++++ Record excerpts ++++

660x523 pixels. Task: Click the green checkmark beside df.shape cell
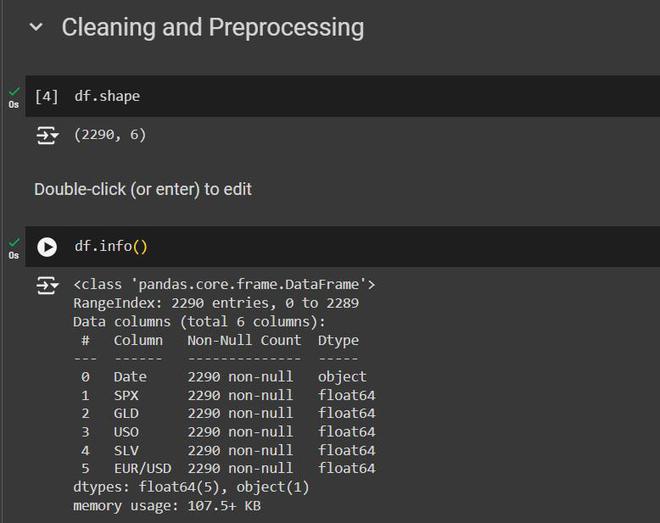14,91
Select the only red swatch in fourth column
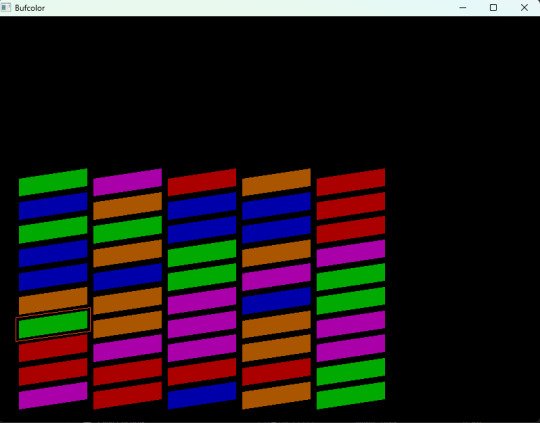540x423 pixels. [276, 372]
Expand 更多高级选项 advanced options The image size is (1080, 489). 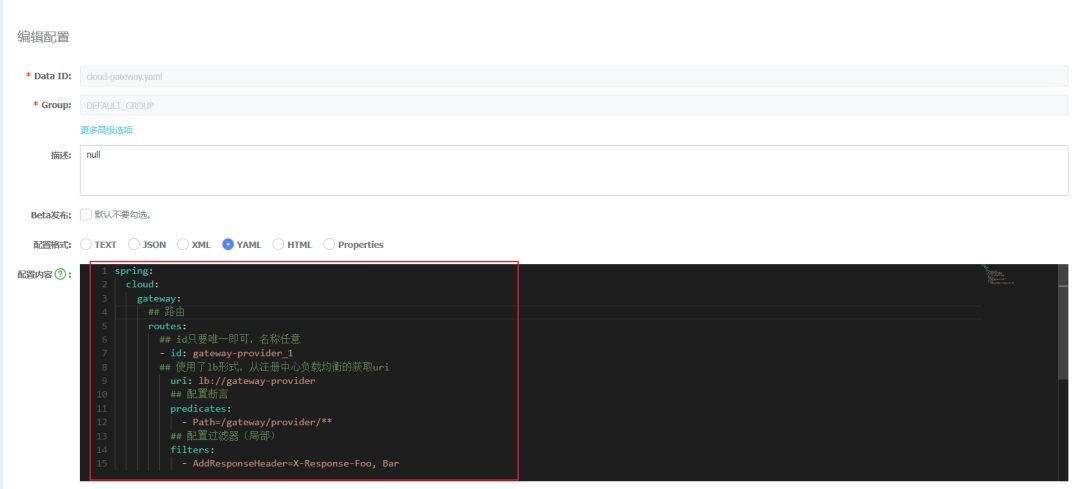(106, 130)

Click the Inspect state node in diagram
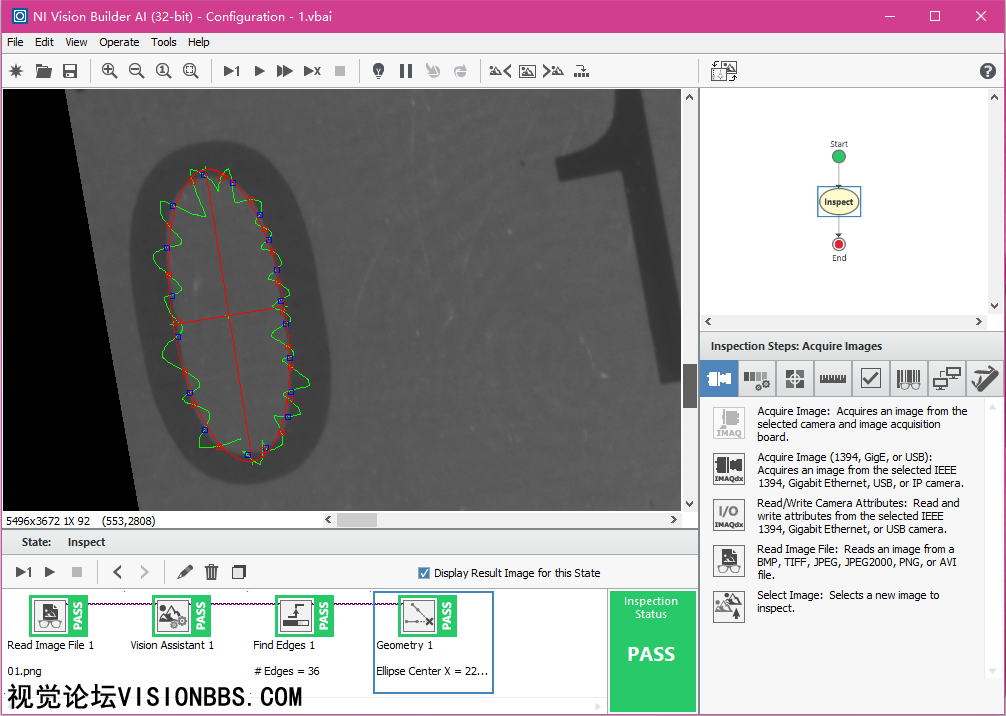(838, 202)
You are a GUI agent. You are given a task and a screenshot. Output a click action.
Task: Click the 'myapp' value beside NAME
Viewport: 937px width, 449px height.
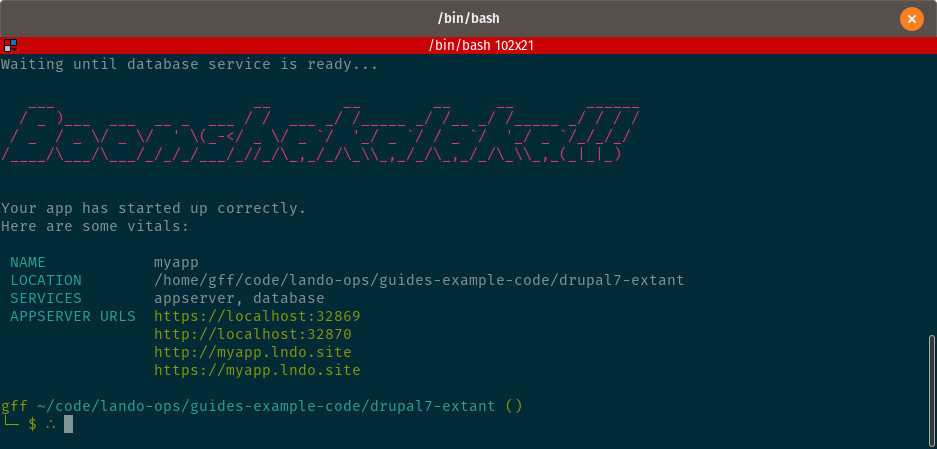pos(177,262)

++++
++++ Record excerpts ++++

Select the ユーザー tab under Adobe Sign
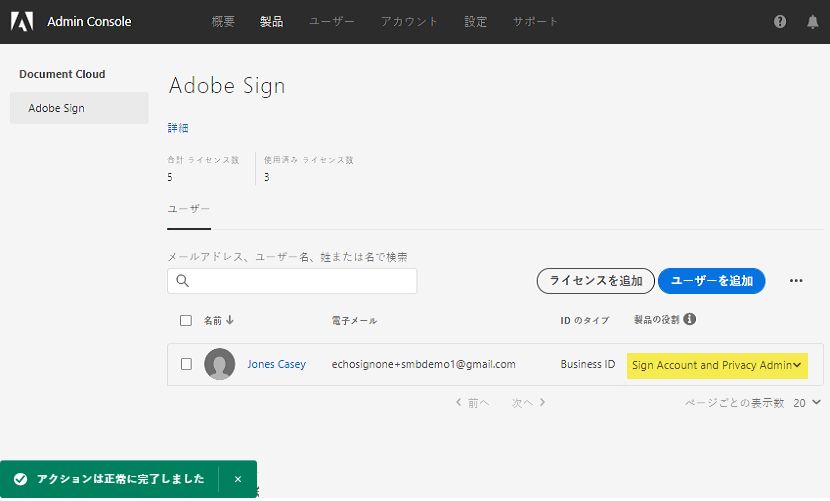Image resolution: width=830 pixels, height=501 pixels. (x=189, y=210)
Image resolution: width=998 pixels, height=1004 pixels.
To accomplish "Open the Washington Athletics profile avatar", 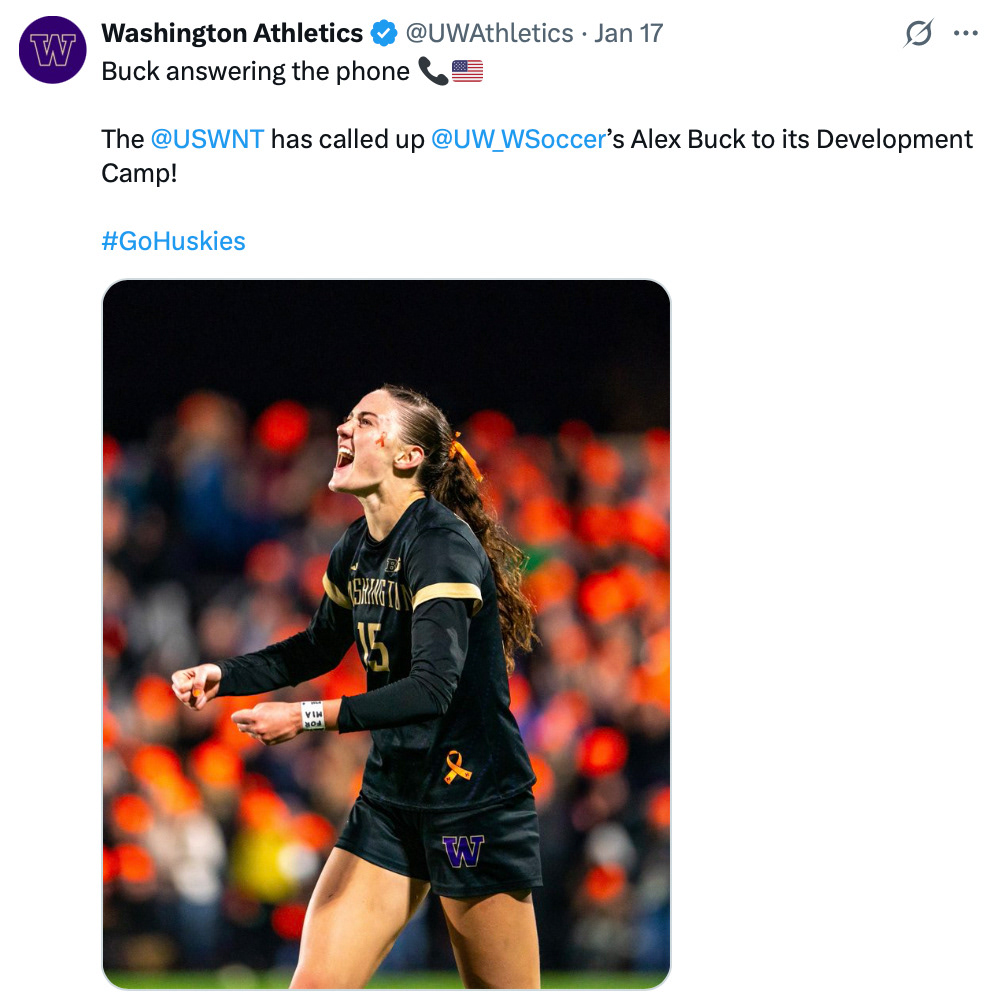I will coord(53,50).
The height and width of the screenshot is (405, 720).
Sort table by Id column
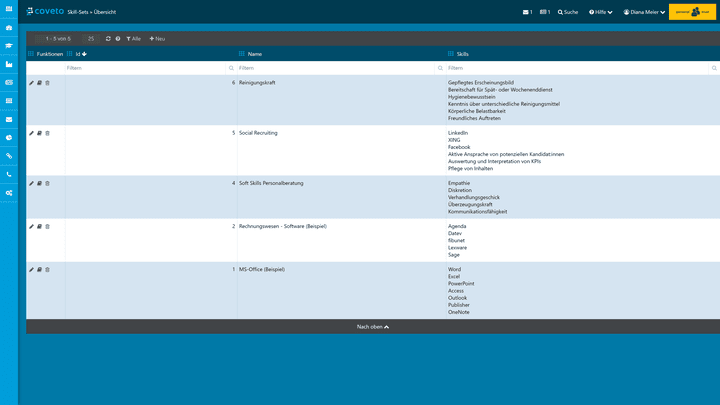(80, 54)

++++

◆ **Task goal**
The string to find is "screenshot"; copy every line of the listing that has it.

◆ **Result for this exercise**
You are a GUI agent. You are given a task and a screenshot. Output a click action.
The height and width of the screenshot is (405, 720).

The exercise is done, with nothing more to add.